--- Brano fornito ---

Il Signor G predice così che in un tempo senza ideali né utopia, dove l’unica salvezza è una onorevole follia, quella grandissima fetta di bestie odierà, come odia, addirittura per frustrazione e non per scelta. Il primo che salta chiaro in mente, tra questi con espressione equivoca e sempre più stravolta, è Donald Trump. Presidente sveglio nel cogliere al volo l’occasione di fare propaganda elettorale, allo sbando tra follie xenofobe (lo stop all’immigrazione, anche quella legale) e scientist style (raggi ultravioletti e iniezioni di disinfettante), mentre i numeri dei contagiati e dei morti crescevano di giorno in giorno come in un film dell’apocalisse fino ad arrivare, oggi, a un milione e mezzo di persone ammalate e quasi novantamila decedute.

---

Compito 1:
Secondo il brano fornito, quante persone risultano oggi decedute?

--- Materiale da elaborare ---

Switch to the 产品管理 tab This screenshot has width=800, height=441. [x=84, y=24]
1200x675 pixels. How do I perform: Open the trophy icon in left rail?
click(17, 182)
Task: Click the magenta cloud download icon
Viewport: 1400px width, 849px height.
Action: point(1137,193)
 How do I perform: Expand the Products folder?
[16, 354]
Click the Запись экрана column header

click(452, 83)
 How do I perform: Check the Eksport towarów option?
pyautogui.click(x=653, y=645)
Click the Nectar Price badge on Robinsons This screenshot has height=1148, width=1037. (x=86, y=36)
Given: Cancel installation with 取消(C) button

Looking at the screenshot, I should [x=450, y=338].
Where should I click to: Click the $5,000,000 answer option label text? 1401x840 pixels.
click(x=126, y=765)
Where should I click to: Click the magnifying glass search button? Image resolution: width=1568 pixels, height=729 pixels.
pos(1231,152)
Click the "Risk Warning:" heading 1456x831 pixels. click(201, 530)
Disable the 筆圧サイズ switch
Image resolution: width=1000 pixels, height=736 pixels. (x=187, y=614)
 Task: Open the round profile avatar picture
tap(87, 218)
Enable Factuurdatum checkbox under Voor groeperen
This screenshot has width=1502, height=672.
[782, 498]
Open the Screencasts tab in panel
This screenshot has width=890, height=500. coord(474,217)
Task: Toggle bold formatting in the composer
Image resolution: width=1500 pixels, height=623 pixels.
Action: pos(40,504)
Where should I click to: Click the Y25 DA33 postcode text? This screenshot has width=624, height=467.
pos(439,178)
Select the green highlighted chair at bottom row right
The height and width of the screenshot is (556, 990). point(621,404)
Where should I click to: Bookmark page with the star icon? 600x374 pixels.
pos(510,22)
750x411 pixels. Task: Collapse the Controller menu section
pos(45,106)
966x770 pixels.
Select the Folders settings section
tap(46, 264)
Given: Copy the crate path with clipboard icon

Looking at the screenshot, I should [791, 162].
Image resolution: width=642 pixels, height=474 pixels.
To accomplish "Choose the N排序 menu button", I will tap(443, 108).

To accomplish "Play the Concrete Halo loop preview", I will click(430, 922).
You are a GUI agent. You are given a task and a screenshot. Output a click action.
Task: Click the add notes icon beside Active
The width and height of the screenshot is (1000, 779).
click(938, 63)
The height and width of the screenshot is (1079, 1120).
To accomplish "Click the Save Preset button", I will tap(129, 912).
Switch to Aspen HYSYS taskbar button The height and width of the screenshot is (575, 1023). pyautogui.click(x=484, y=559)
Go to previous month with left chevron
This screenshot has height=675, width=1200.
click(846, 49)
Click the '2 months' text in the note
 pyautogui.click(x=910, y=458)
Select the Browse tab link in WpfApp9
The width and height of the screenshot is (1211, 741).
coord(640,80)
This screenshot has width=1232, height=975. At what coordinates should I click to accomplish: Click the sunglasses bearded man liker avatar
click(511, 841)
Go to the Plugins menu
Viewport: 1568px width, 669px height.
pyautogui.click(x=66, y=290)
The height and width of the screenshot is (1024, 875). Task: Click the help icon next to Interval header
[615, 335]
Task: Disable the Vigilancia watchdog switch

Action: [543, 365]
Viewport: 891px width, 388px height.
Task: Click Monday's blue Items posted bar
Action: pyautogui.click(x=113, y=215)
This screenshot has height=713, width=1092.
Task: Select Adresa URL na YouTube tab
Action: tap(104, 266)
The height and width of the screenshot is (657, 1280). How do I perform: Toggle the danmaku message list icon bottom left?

---

Compito 2:
Raccogli dall'elenco tutte le righe che contengono la parola "with".

Risposta 1:
Quasi novantamila persone.

Risposta 2:
Given: Cancel installation with 取消(C) button
Where should I click to: Bookmark page with the star icon? 600x374 pixels.
Given: Copy the crate path with clipboard icon
Go to previous month with left chevron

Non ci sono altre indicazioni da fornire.